# INFORMATION GIVEN:
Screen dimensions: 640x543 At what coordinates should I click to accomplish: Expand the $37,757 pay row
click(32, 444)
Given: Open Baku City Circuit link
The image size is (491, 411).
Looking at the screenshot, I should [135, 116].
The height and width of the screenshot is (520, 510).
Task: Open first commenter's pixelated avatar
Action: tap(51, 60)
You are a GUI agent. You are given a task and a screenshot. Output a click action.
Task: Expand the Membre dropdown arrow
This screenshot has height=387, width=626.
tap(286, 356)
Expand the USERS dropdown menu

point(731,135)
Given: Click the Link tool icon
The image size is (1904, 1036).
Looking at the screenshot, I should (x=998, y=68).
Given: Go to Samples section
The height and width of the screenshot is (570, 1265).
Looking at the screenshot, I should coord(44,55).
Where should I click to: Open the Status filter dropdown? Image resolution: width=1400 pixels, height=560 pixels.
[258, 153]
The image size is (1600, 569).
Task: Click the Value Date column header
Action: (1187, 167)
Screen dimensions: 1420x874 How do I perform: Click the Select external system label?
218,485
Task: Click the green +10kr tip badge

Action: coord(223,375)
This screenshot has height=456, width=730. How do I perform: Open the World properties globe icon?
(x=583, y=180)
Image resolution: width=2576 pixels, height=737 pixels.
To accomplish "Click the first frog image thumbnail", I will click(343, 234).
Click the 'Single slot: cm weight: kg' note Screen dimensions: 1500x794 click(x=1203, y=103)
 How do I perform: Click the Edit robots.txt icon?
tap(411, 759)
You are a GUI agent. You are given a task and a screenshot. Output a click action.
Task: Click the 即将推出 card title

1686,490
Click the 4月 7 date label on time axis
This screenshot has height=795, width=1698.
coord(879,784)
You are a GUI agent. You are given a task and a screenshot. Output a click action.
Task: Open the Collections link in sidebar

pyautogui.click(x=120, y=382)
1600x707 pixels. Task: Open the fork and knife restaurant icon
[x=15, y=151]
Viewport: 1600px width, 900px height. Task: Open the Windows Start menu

# YOUR GOAL:
Your answer should hold the line with "Screen dimensions: 1420x874" and each line after it to the end of the data, retyped exactly. Include no other lines.

# ANSWER TO THIS TASK:
Screen dimensions: 1420x874 How do I perform: Click the Select external system label?
218,485
Task: Click the green +10kr tip badge

Action: coord(223,375)
This screenshot has height=456, width=730. How do I perform: Open the World properties globe icon?
(x=583, y=180)
Image resolution: width=2576 pixels, height=737 pixels.
To accomplish "Click the first frog image thumbnail", I will click(343, 234).
Click the 'Single slot: cm weight: kg' note Screen dimensions: 1500x794 click(x=1203, y=103)
 How do I perform: Click the Edit robots.txt icon?
tap(411, 759)
You are a GUI agent. You are given a task and a screenshot. Output a click action.
Task: Click the 即将推出 card title

1686,490
Click the 4月 7 date label on time axis
This screenshot has height=795, width=1698.
coord(879,784)
You are a GUI agent. You are given a task and a screenshot. Output a click action.
Task: Open the Collections link in sidebar

pyautogui.click(x=120, y=382)
1600x707 pixels. Task: Open the fork and knife restaurant icon
[x=15, y=151]
Viewport: 1600px width, 900px height. Task: Open the Windows Start menu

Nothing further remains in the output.